• **WORK REQUIRED**: Send back all of the records, each one exactly as written.
◆ ◆ ◆ ◆
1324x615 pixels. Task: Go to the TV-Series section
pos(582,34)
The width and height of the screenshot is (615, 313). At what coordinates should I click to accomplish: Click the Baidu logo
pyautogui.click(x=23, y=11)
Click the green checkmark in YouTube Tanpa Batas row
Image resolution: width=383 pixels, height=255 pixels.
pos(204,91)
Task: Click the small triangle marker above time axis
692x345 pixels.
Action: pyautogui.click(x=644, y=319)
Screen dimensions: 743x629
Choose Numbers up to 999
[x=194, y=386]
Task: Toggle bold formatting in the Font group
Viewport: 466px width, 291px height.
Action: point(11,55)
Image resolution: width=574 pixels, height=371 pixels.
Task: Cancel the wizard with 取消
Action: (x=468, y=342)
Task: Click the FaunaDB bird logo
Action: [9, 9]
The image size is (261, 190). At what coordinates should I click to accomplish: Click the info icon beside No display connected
◆ ◆ ◆ ◆
• **RESPONSE TO THIS TASK**:
1324x615 pixels. Task: Go to the TV-Series section
pos(582,34)
The width and height of the screenshot is (615, 313). At what coordinates should I click to accomplish: Click the Baidu logo
pyautogui.click(x=23, y=11)
Click the green checkmark in YouTube Tanpa Batas row
Image resolution: width=383 pixels, height=255 pixels.
pos(204,91)
Task: Click the small triangle marker above time axis
692x345 pixels.
Action: pyautogui.click(x=644, y=319)
Screen dimensions: 743x629
Choose Numbers up to 999
[x=194, y=386]
Task: Toggle bold formatting in the Font group
Viewport: 466px width, 291px height.
Action: point(11,55)
Image resolution: width=574 pixels, height=371 pixels.
Task: Cancel the wizard with 取消
Action: (x=468, y=342)
Task: Click the FaunaDB bird logo
Action: [9, 9]
The image size is (261, 190). At what coordinates should I click to accomplish: Click the info icon beside No display connected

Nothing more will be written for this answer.